Tak ingin menyia-nyiakan hasil karyanya, Sofia mengambil ponselnya dan mulai memotret dress tersebut dari berbagai sudut. Setelah merasa cukup puas dengan hasil fotonya, dia mengunggahnya ke media sosial miliknya, menuliskan caption sederhana:
"Sebuah awal yang baru. Dress pertama hasil desain dan jahitan sendiri. Semoga bisa menjadi langkah pertama menuju mimpi yang lebih besar."
Baru sepuluh menit berlalu, ponsel Sofia tiba-tiba berdering. Dia melihat layar dan tersenyum saat nama yang muncul adalah Rena.
"Halo, Rena?" jawab Sofia dengan nada santai.
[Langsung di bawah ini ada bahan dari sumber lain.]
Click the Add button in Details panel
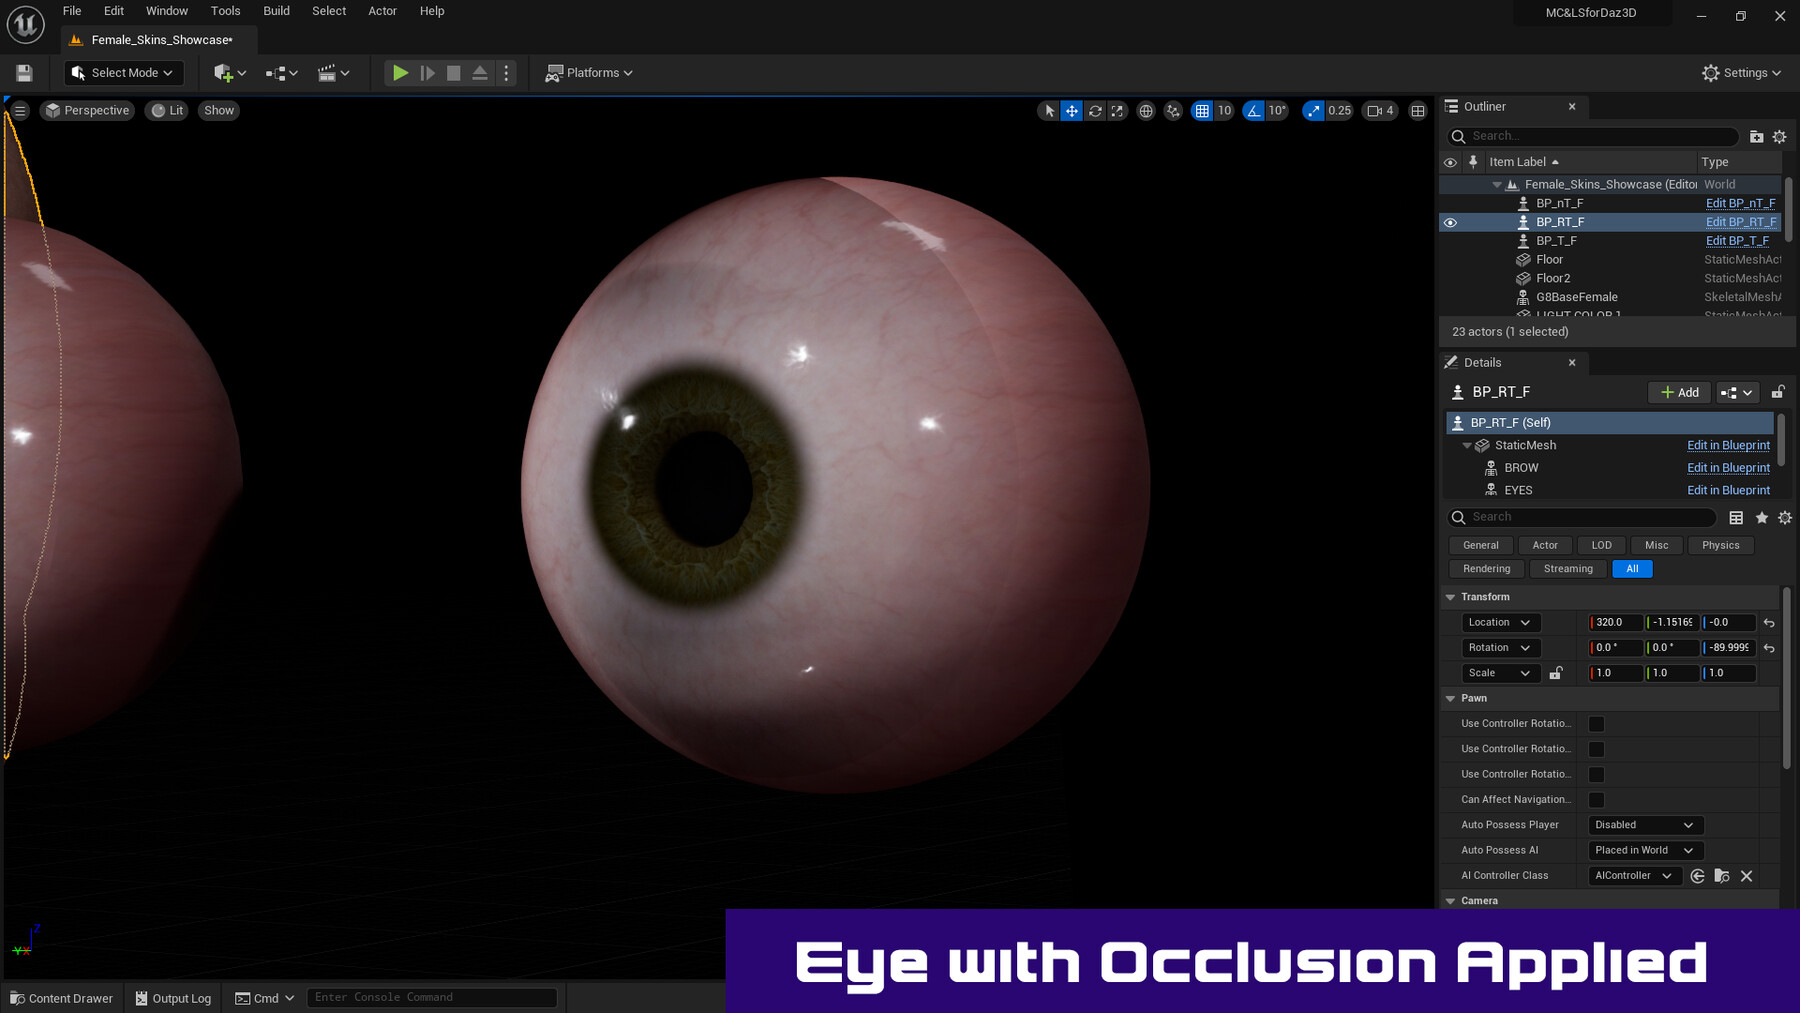1800x1013 pixels. tap(1679, 392)
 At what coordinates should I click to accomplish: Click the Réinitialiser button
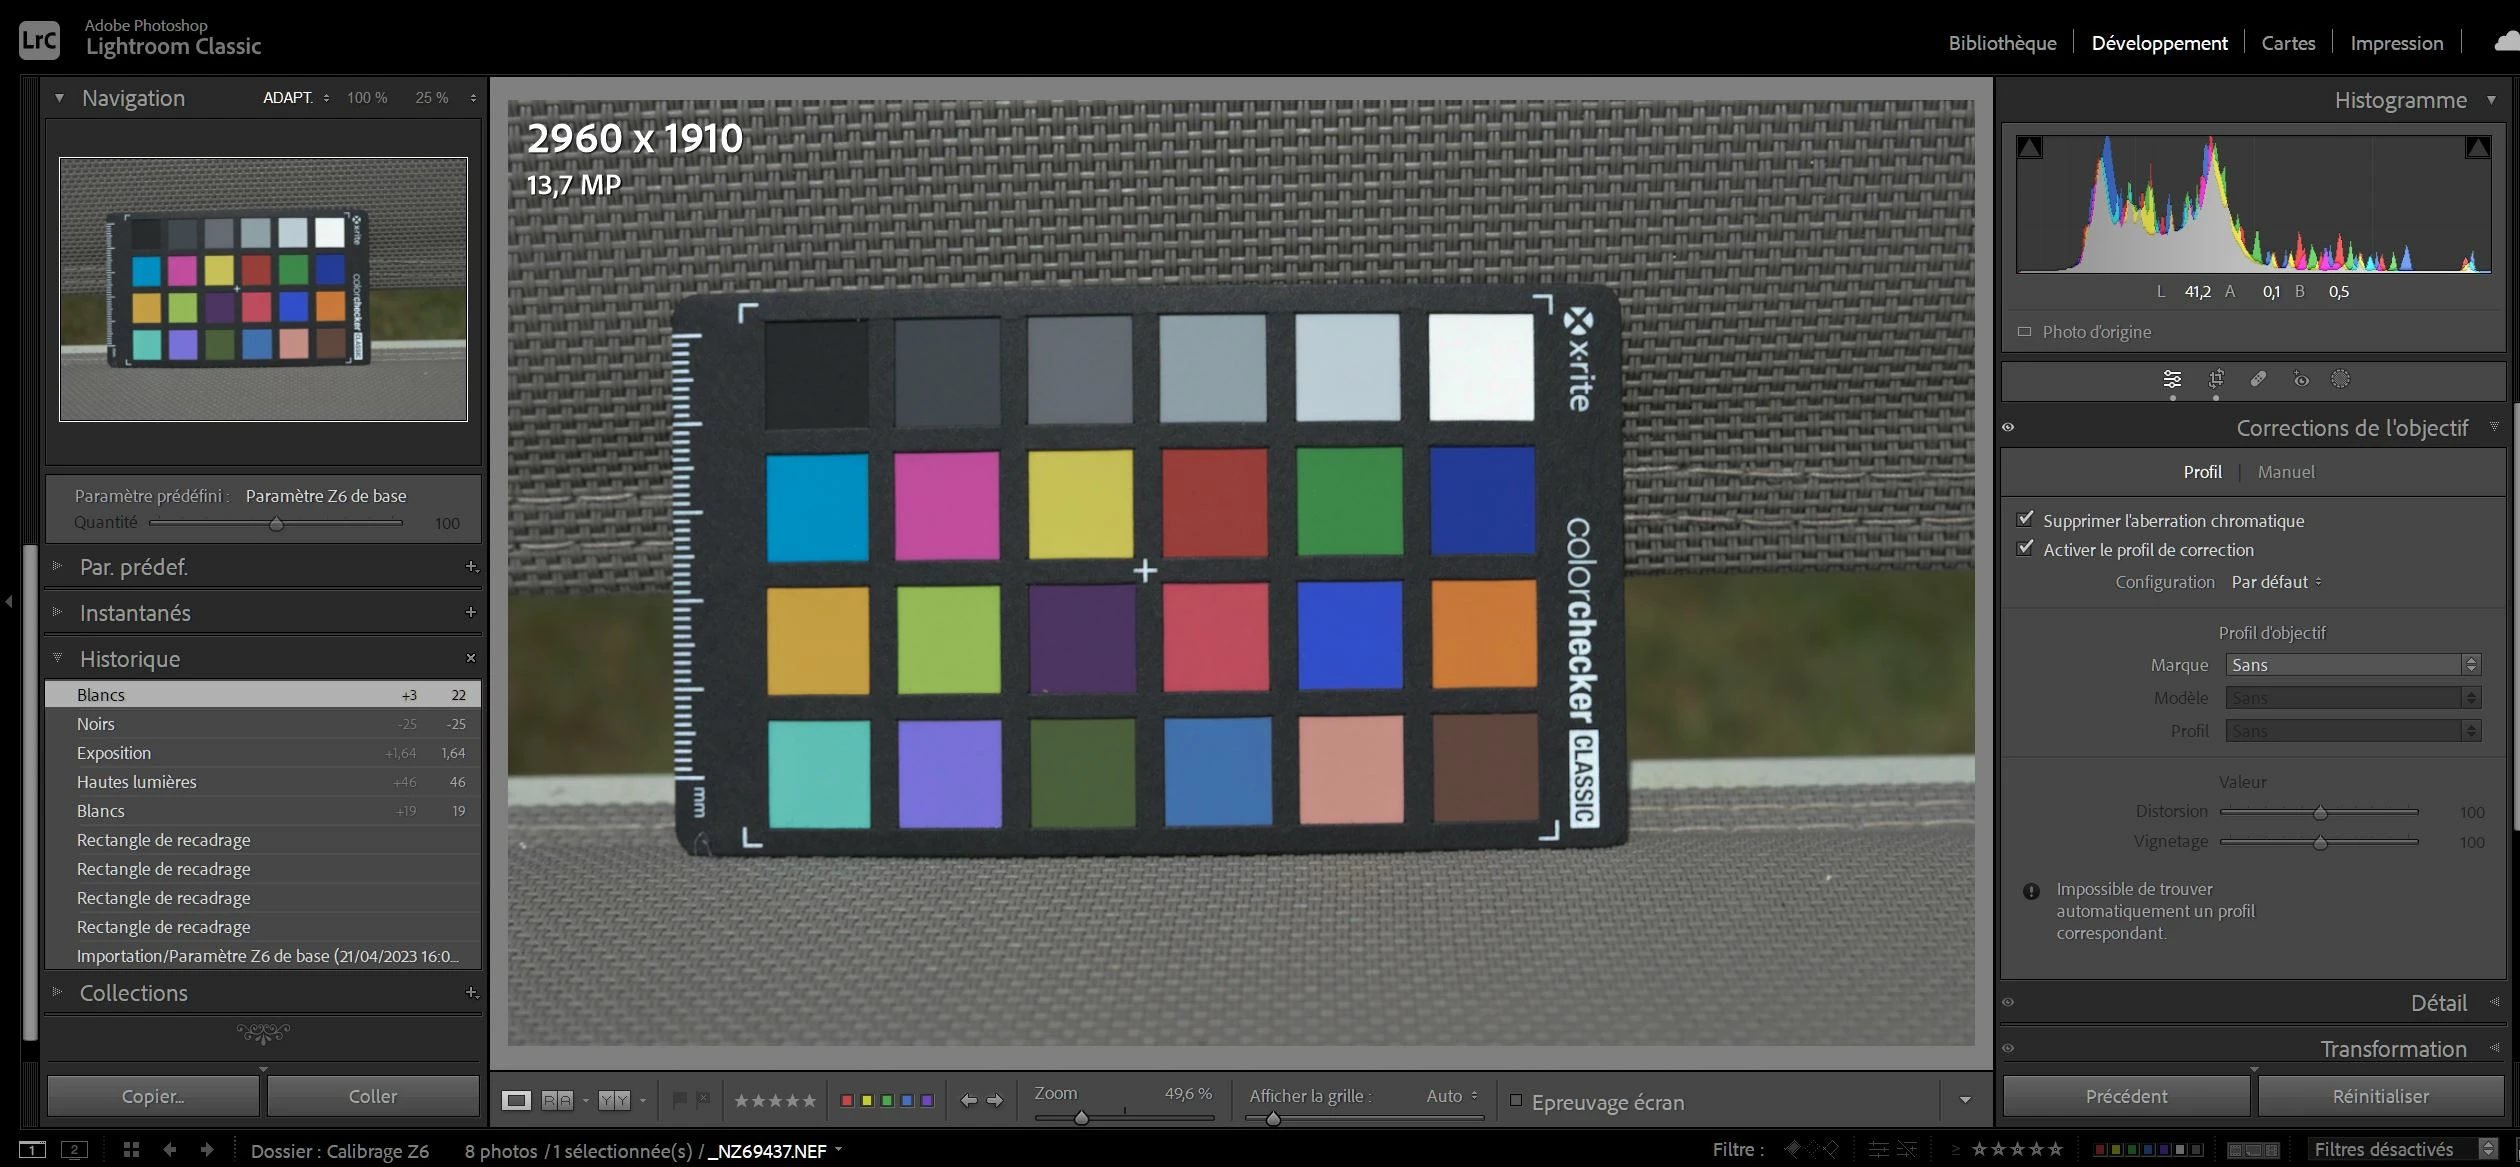(2380, 1096)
Di seberang telepon, terdengar suara sahabatnya yang penuh semangat. "Sof! Aku baru saja lihat postinganmu! Astaga, dress itu cantik sekali! Aku ingin satu! Bisa buatkan untukku?"
Sofia terkejut sejenak sebelum tertawa kecil. "Kau serius?"
"Tentu saja! Aku ingin menjadi klien pertamamu," kata Rena tegas. "Bahkan aku akan membayar penuh. Aku yakin dress ini punya potensi besar, Sof. Kau berbakat! Oh, dan aku juga bisa membantumu mempromosikannya. Banyak temanku yang suka fashion, aku bisa mengenalkan mereka padamu."
Sofia tersenyum, hatinya terasa hangat. "Terima kasih, Rena. Aku benar-benar menghargainya."
"Sudah jadi tugas sahabat untuk saling mendukung," jawab Rena santai. "Aku yakin ini baru permulaan, Sof. Kita buat brand milikmu ini dikenal banyak orang!"
Sofia mengangguk meski tahu Rena tidak bisa melihatnya. Setelah panggilan berakhir, Sofia menatap cermin lagi. Kali ini, dia melihat sosok wanita yang berbeda. Wanita yang tidak lagi terpuruk, tetapi siap bangkit dan meraih impian yang telah lama dia lupakan.
Ini adalah awal dari perjalanannya. Dan dia tidak akan pernah mundur lagi.